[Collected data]
------------------------------------------------
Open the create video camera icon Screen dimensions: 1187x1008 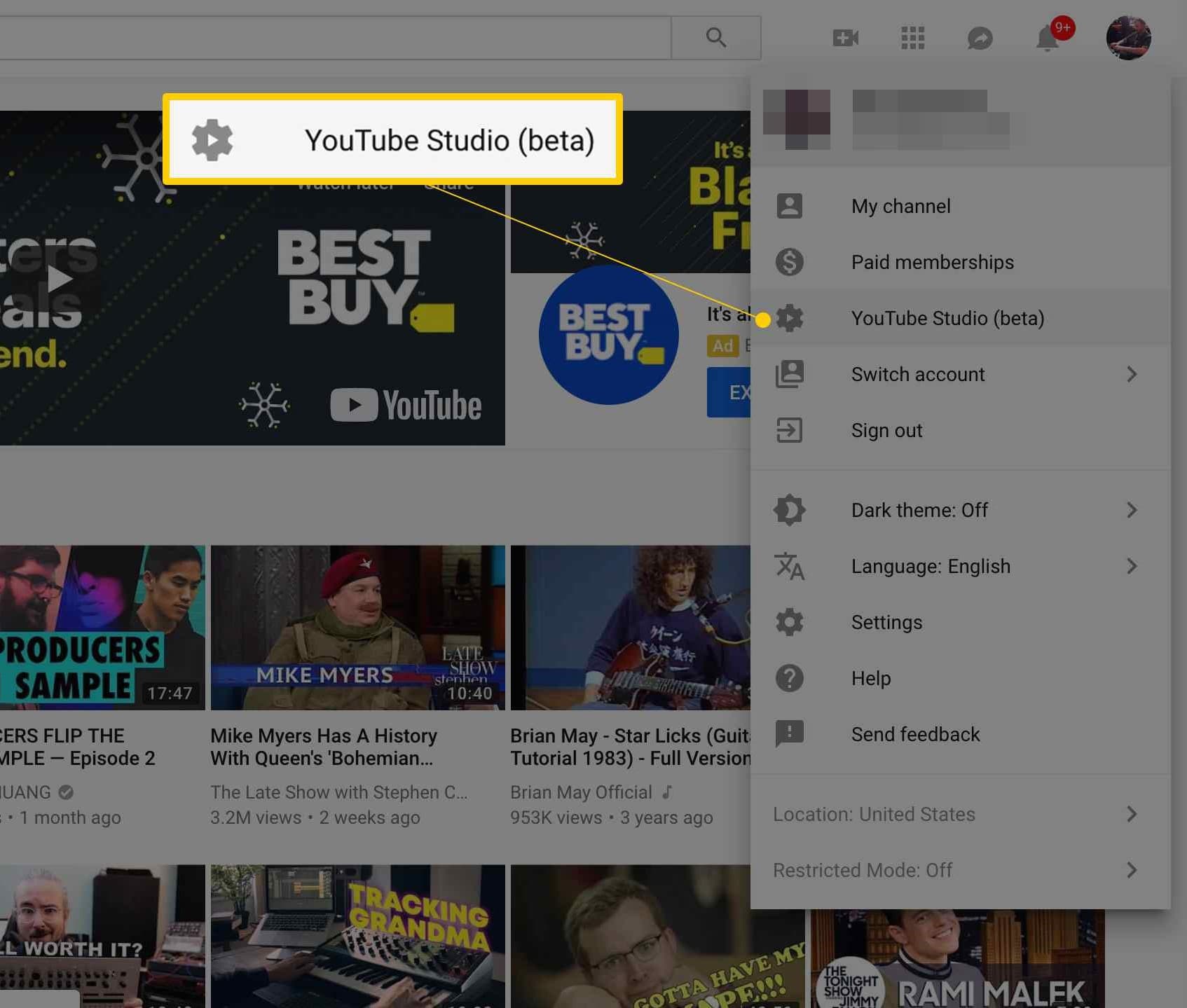coord(845,38)
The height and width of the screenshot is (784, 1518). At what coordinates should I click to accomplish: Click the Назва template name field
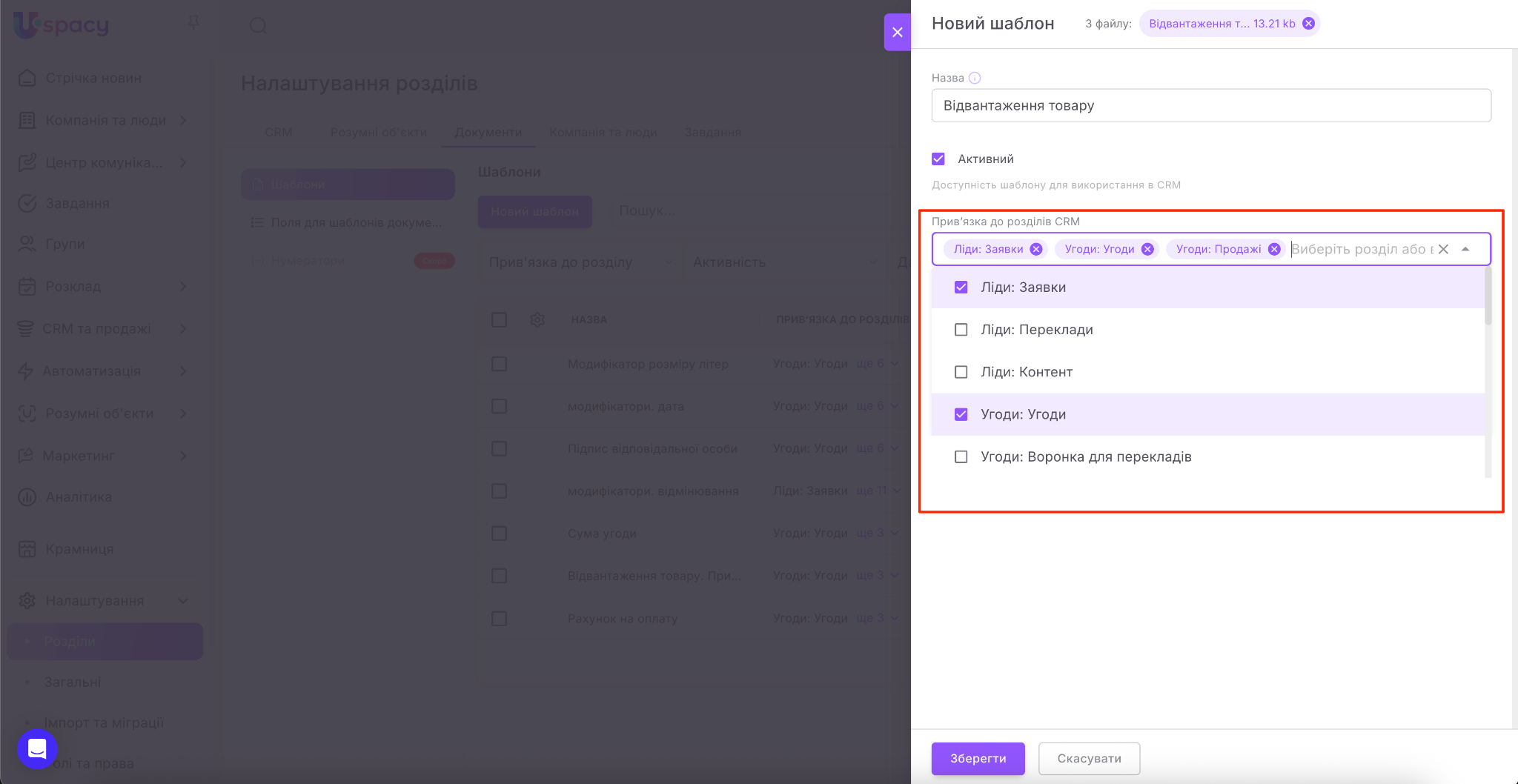(1210, 105)
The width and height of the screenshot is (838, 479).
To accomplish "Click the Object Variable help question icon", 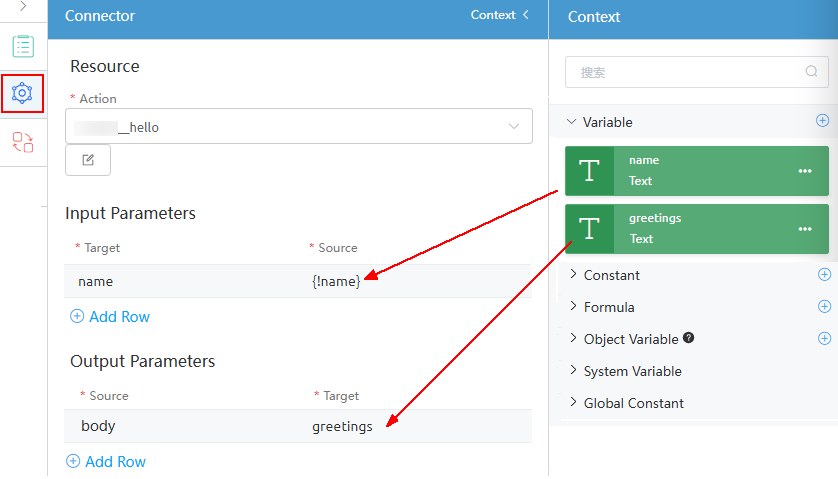I will [688, 337].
------------------------------------------------
PROMPT
What you return must match, character for character, the lines above from the one with "The height and" through the one with "The width and", minus any pictures.

SOLUTION BELOW
The height and width of the screenshot is (784, 1518). At what coordinates should I click to accomplish: Click the Назва template name field
(1210, 105)
The width and height of the screenshot is (838, 479).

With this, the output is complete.